Kutipan Sumber>
"""

Pilkada DKI Putaran Kedua Akan Lebih Panas
Jika tidak ada kejadian luar biasa dan tanpa mendahului hasil resmi Pilkada DKI dari KPU, maka berdasarkan hasil quick count berbagai lembaga survey, Pilkada DKI Jakarta 2017 akan berlangsung dua putaran. Putaran kedua akan diikuti oleh pasangan calon Basuki Tjahaja Purnama–Djarot Saiful Hidayat dan pasangan calon Anies Baswedan-Sandiaga Uno.
Hasil hitung cepat dari LSI, Polmark, dan SMRC hampir sama yaitu pasangan nomor 1 tidak lebih dari 20% sementara pasangan nomor 2 lebih dari 40% dan pasangan nomor 3 hampir mendekati 40%. Lembaga survei lain yang melakukan hitung cepat seperti Litbang Kompas juga pada angka yang hampir sama.
Hasil Pilkada DKI ini menarik, mengingat akan menghasilkan putaran kedua yang bisa disebut sebagai Pilkada Pra Pilpres. Pilkada DKI putaran kedua akan menjadi pemanasan atau unjuk kekuatan PDI Perjuangan dan koalisinya serta Partai Gerindra dan koalisinya menuju Pilpres 2019.
PDI Perjuangan yang mengusung Ahok-Djarot dan Partai Gerindra yang mengusung Anies-Sandi akan mengeluarkan kekuatan maksimal dengan berbaga cara untuk keberhasilan di DKI. Kemenangan PDI Perjuangan dan koalisinya akan menjadi modal kuat bagi Joko Widodo, kemenangan Partai Gerindra dan koalisinya akan menjadi modal kuat bagi Prabowo Subianto. Banyak indikasi bahwa Joko Widodo dan Prabowo Subianto akan maju dalam Pilpres 2019. Hal inilah yang membuat Pilkada DKI menjadi sangat penting dan berdampak secara nasional.

"""

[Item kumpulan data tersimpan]

"""

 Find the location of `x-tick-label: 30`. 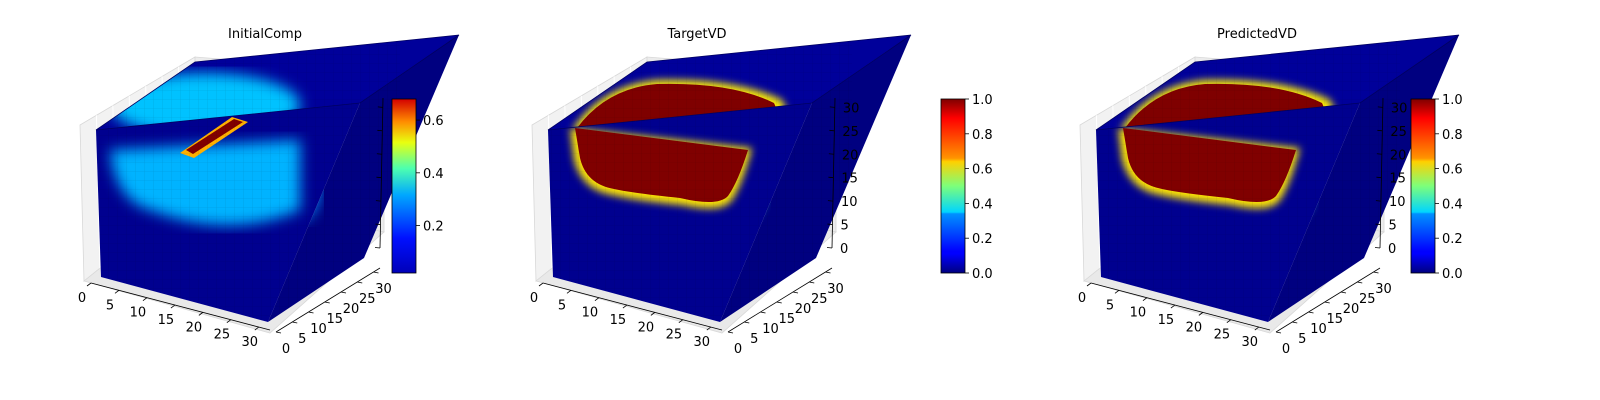

x-tick-label: 30 is located at coordinates (1250, 342). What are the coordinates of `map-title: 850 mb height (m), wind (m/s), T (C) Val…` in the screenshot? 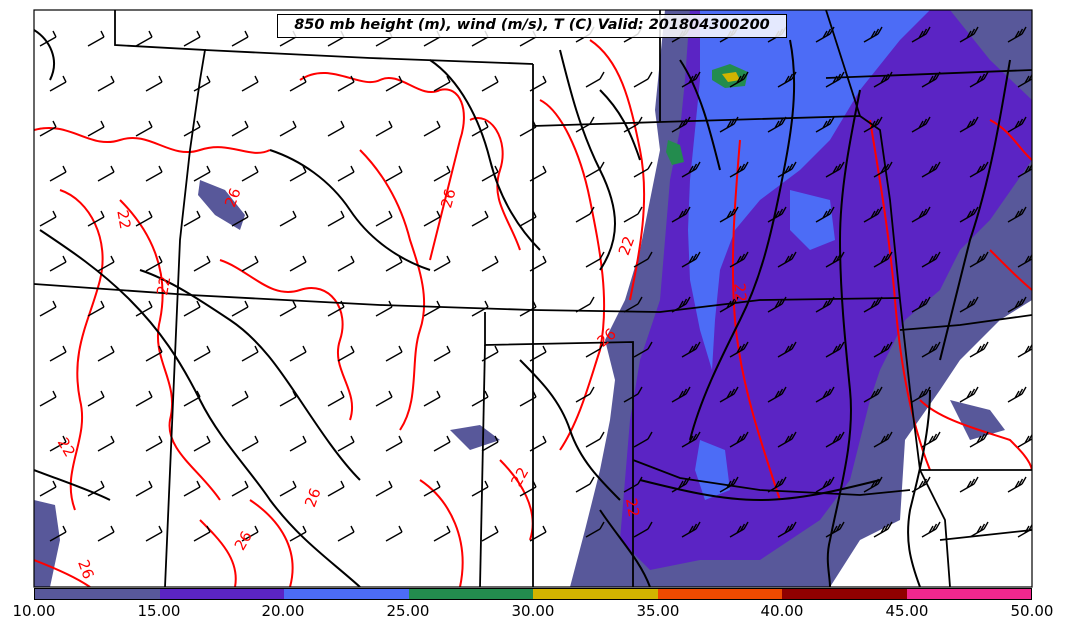 It's located at (532, 26).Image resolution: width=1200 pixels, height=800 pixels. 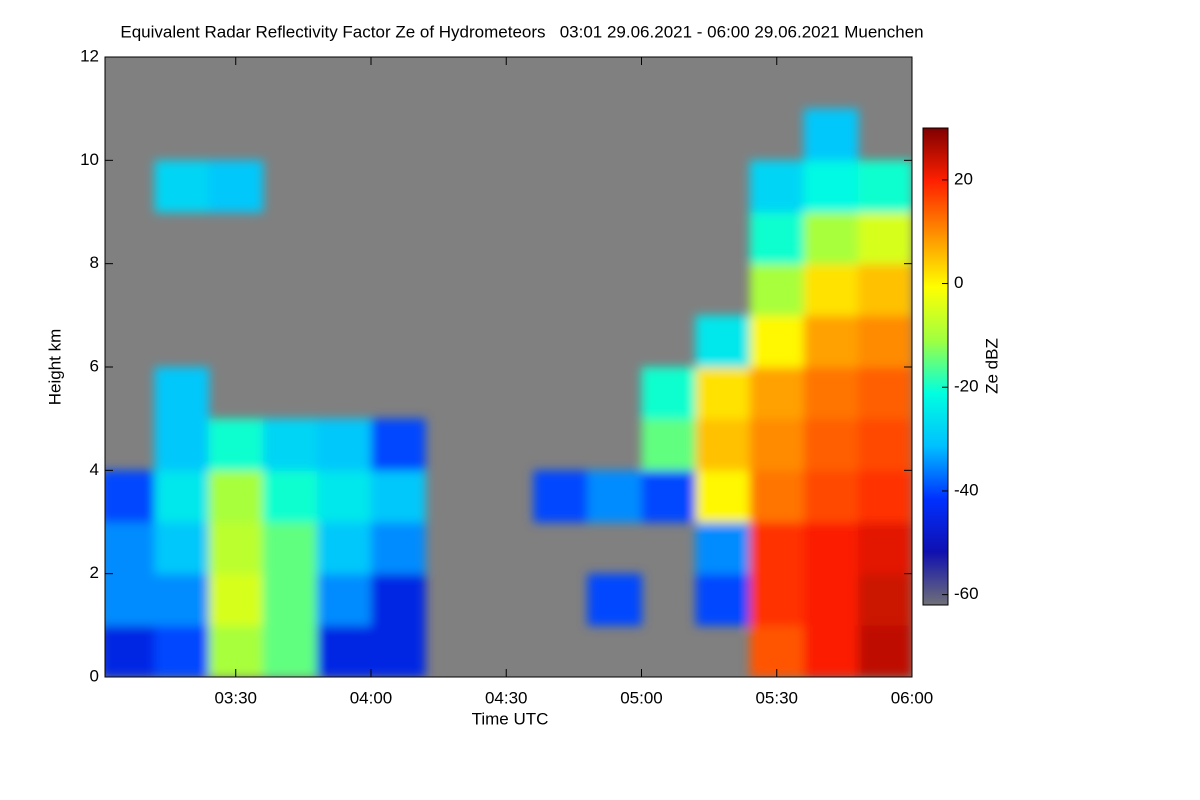 What do you see at coordinates (966, 490) in the screenshot?
I see `colorbar-tick-label: -40` at bounding box center [966, 490].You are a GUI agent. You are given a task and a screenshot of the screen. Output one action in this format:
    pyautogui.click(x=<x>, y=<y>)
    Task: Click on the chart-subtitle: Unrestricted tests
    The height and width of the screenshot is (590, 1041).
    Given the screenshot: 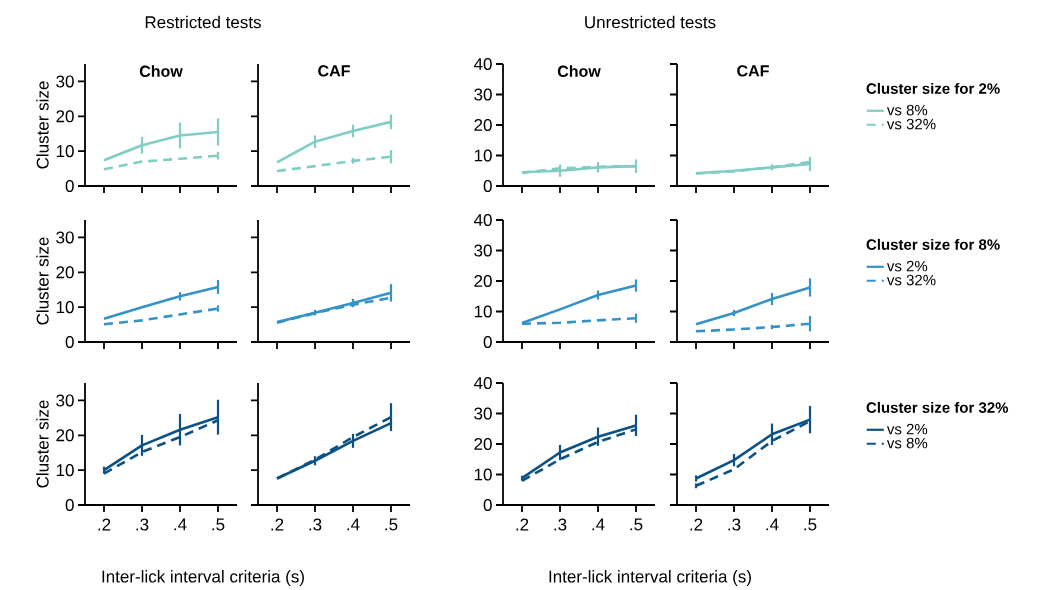 What is the action you would take?
    pyautogui.click(x=650, y=22)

"""

Tugas Anda>
Teruskan tulisan tentang putaran kedua Pilkada DKI Jakarta 2017, dimulai tepat setelah kalimat terakhirnya.

Jawaban Latihan>
Lebih Panas
Pilkada DKI putaran kedua sesuai jadwal rekapitulasi pemilih antara 5 Maret – 19 April 2017, kampanye kedua 6-19 April 2017, masa tenang 16-18 April 2017, pencoblosan 19 April 2017, rekapitulasi suara 20 April-1 Mei 2017, dan jika tidak ada sengketa yang diajukan ke MK maka penetapan pemenang pada 5 atau 6 Mei 2017.
Situasi pada rangkaian kegiatan Pilkada DKI putaran kedua diperkirakan akan lebih panas. Isu penistaan agama akan terus dimanfaatkan untuk menciptakan perlawanan masyarakat kepada Ahok. Polarisasi kedua kubu akan lebih menguat, dan tentunya ini menjadi suatu kerawanan yang bisa menjadi pintu masuk konflik horizontal.
Partai Demokrat dan koalisinya pengusung Agus Harimurti dan Sylvi, yang sesuai hasil hitung cepat terhenti pada putaran pertama, basis suaranya akan menjadi rebutan bagi pasangan calon no 2 dan 3 pada Pilkada DKI putaran kedua. Partai Demokrat yang dalam koalisi di tingkat pusat menempatkan diri sebagai partai netral, diduga pada pilkada DKI putaran kedua nanti akan mengambil sikap yang sama yaitu tetap netral dan menyerahkan kepada masing-masing kader, pendukung, dan partai koalisi untuk memilih sesuai pilihannya masing-masing.
Partai Gerindra dan PKS sebagai koalisi partai pengusung Anies-Sandi diprediksi akan memanfaatkan situasi kasus penistaan agama yang sedang dialami oleh Ahok untuk merebut partai dan basis masa PAN, PKB, dan PPP. Isu penistaan agama tentu akan dimainkan secara maksimal untuk meraih dukungan dari masyarakat dan partai yang sebelumnya mendukung dan memilih nomor 1.
Basis partai Islam pengusung pasangan calon 1 tentu akan menguntungkan pasangan calon 3 untuk pendekatan dibandingkan pasangan calon 2 yang sedang dilanda masalah penistaan agama. Pasangan calon no 3 tentu akan lebih mudah meraih tambahan suara yang sebelumnya mendukung pasangan 1 dengan memanfaatkan isu agama, dan kasus penistaan agama.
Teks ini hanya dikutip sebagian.